◆ **Action item**: Every line below that includes "agent" counts toward the total. Report that total alone.

◆ **Data in this exercise**:
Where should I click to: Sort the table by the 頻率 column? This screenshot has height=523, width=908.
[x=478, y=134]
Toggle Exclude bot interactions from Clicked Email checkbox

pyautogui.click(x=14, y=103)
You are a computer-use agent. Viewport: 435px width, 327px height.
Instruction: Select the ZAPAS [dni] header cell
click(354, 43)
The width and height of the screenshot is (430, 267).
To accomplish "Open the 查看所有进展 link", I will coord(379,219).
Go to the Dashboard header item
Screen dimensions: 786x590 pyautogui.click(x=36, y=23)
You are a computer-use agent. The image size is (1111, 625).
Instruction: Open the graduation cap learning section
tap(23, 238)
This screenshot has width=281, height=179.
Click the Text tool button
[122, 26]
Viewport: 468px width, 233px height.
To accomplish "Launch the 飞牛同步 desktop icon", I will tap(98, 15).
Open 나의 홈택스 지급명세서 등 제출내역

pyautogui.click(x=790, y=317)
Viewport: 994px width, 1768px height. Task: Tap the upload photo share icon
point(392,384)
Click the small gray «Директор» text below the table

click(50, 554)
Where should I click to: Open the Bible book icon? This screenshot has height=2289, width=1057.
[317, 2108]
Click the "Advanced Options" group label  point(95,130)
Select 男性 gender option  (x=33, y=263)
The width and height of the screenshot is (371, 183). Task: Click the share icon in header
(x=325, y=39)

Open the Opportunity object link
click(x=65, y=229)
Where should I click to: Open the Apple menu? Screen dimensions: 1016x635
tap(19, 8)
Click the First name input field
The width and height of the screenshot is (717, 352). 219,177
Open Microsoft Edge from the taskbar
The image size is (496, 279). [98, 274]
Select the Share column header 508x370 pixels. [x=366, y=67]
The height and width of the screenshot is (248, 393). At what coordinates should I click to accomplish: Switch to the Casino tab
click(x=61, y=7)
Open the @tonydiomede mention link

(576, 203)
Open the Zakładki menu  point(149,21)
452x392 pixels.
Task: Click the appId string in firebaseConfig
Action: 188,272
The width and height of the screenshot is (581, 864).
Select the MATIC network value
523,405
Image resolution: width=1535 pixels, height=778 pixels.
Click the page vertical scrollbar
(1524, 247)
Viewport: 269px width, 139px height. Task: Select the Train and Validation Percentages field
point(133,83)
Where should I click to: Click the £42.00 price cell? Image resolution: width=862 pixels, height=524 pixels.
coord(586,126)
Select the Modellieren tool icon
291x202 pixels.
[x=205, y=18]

◆ **The completed task**: 2